Louis Lessieux photographe

appareil photographique utilisé par Louis Lessieux

Comme nombre de ses contemporains, Louis Lessieux trouve avec la photographie un outil rêvé pour approfondir ses recherches sur l'espace, la composition. Avant tout coloriste, il est poussé par le mystère de la couleur à s'intéresser à l'autochrome et aux autres procédés de photographie trichrome. On imagine la curiosité des artistes à l'avènement de la « photographie des couleurs ». Leur palette concurrencée par les innovations de physiciens et de chimistes associés aux industriels les plus en pointe. Rapidement d'ailleurs la mode des « autochromistes » verra le jour. On pratique dès 1907 « l'autochromie » et la maison Lumière elle-même produira de petits chefs-d'œuvre.7

Aquarelliste et autochromiste : Louis Lessieux habite le monde de la couleur. Il pose son dessin devant un paysage, saisit ses modèles au gré de la lumière des lieux qu'il fréquente (plage, atelier…). Il est de toutes les expériences chromatiques. Dès les années 1910, il s'essaie à la photographie couleur, en particulier lors de ses voyages dans le Maghreb. Il poursuit dans ses lieux de villégiature préférés : sur l'île d'Oléron ou sur la côte méditerranéenne. « J'ai eu l'occasion de faire sur une plage de l'île d'Oléron, des nus d'une admirable danseuse russe…/… Favorisé par une brillante lumière de juin j'ai pu faire des instantanés sur plaques autochromes.

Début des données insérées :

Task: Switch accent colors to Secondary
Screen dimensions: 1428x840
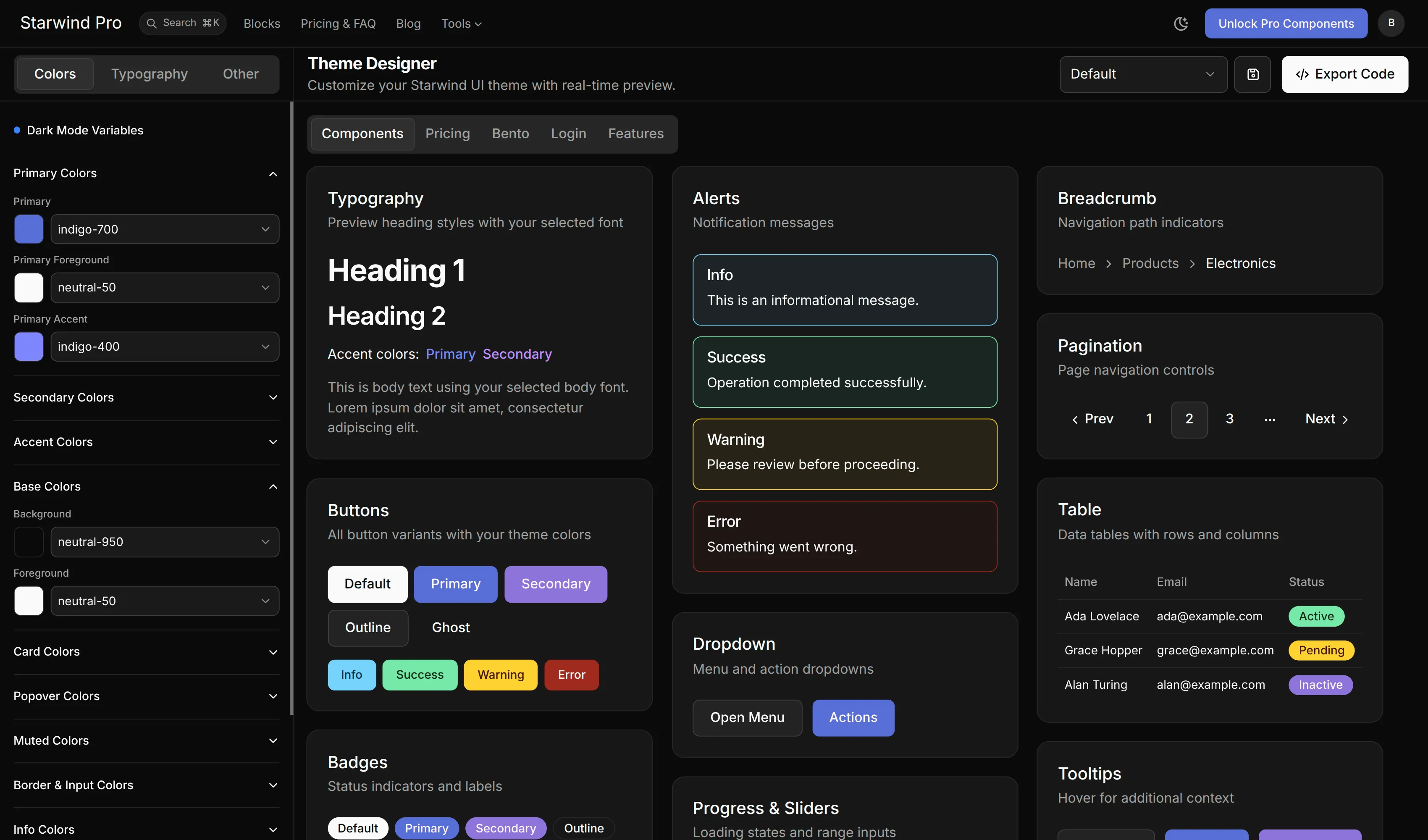Action: [516, 354]
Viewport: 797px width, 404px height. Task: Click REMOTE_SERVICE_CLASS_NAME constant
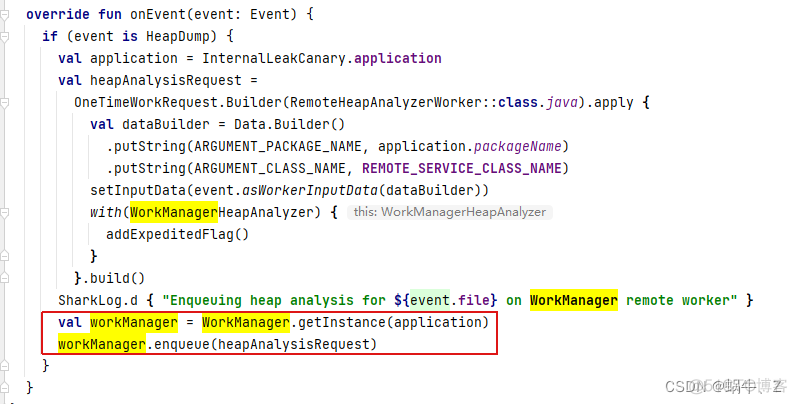point(465,168)
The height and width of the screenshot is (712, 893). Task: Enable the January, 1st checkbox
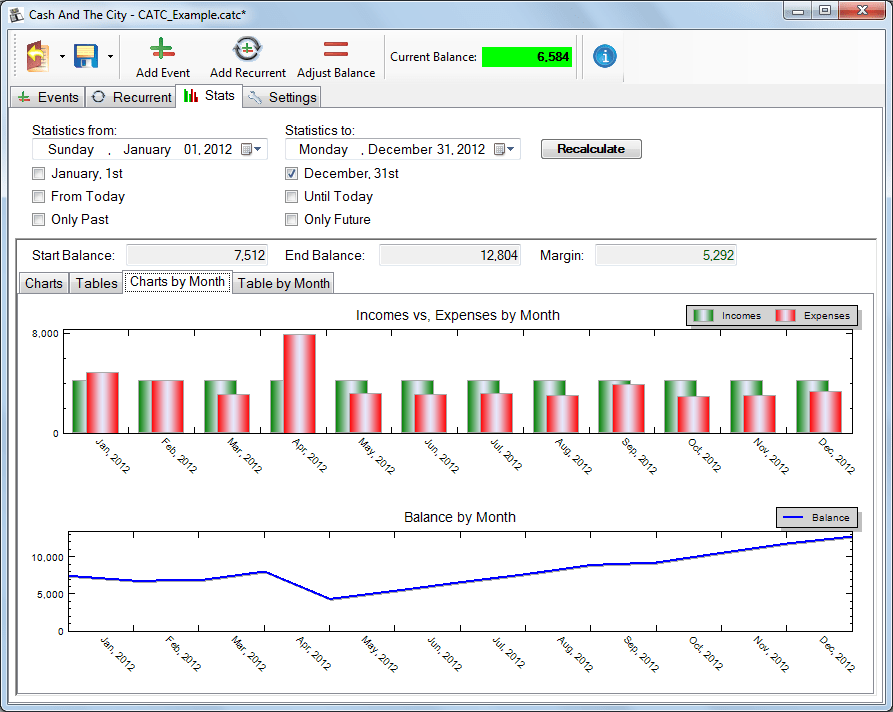[x=39, y=174]
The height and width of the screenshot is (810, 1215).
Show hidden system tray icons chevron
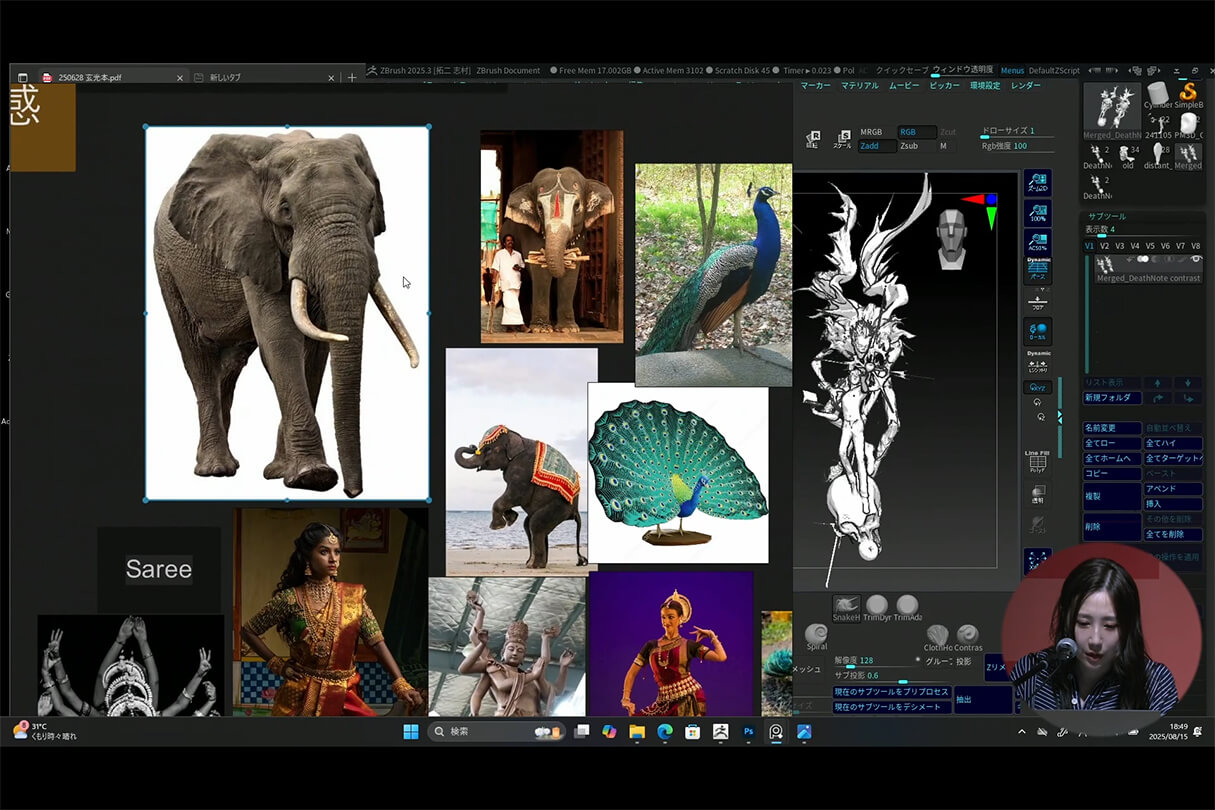(x=1021, y=732)
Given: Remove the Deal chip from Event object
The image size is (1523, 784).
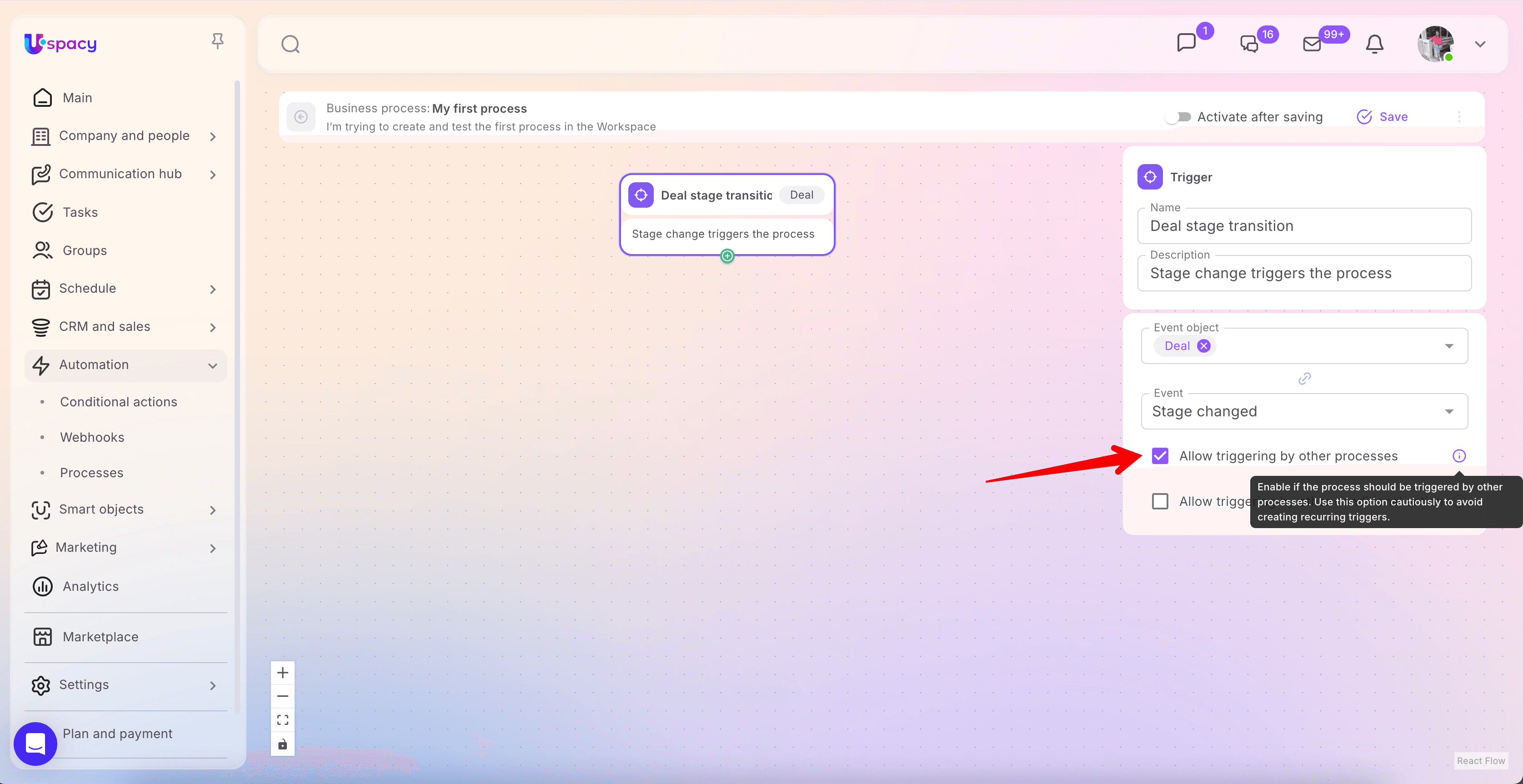Looking at the screenshot, I should coord(1203,346).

Quels beaux clichés sous ce soleil qui nacrait les tons de chair. Les reflets chauds du sable venaient illuminer les ombres violettes. Presque toutes ces photos avaient pour fond une mer très bleue. »8

7 Les Frères Lumière eux-mêmes mais aussi des opérateurs de renom ayant travaillé pour eux (Jean-Baptiste Tournassoud, Gabriel Veyre), les photographes autochromistes des Archives de la Planète d'Albert Kahn , etc.

8 Lessieux Louis, « L'art de la composition (1) », Photo-Revue, 15 novembre 1932, p. 340.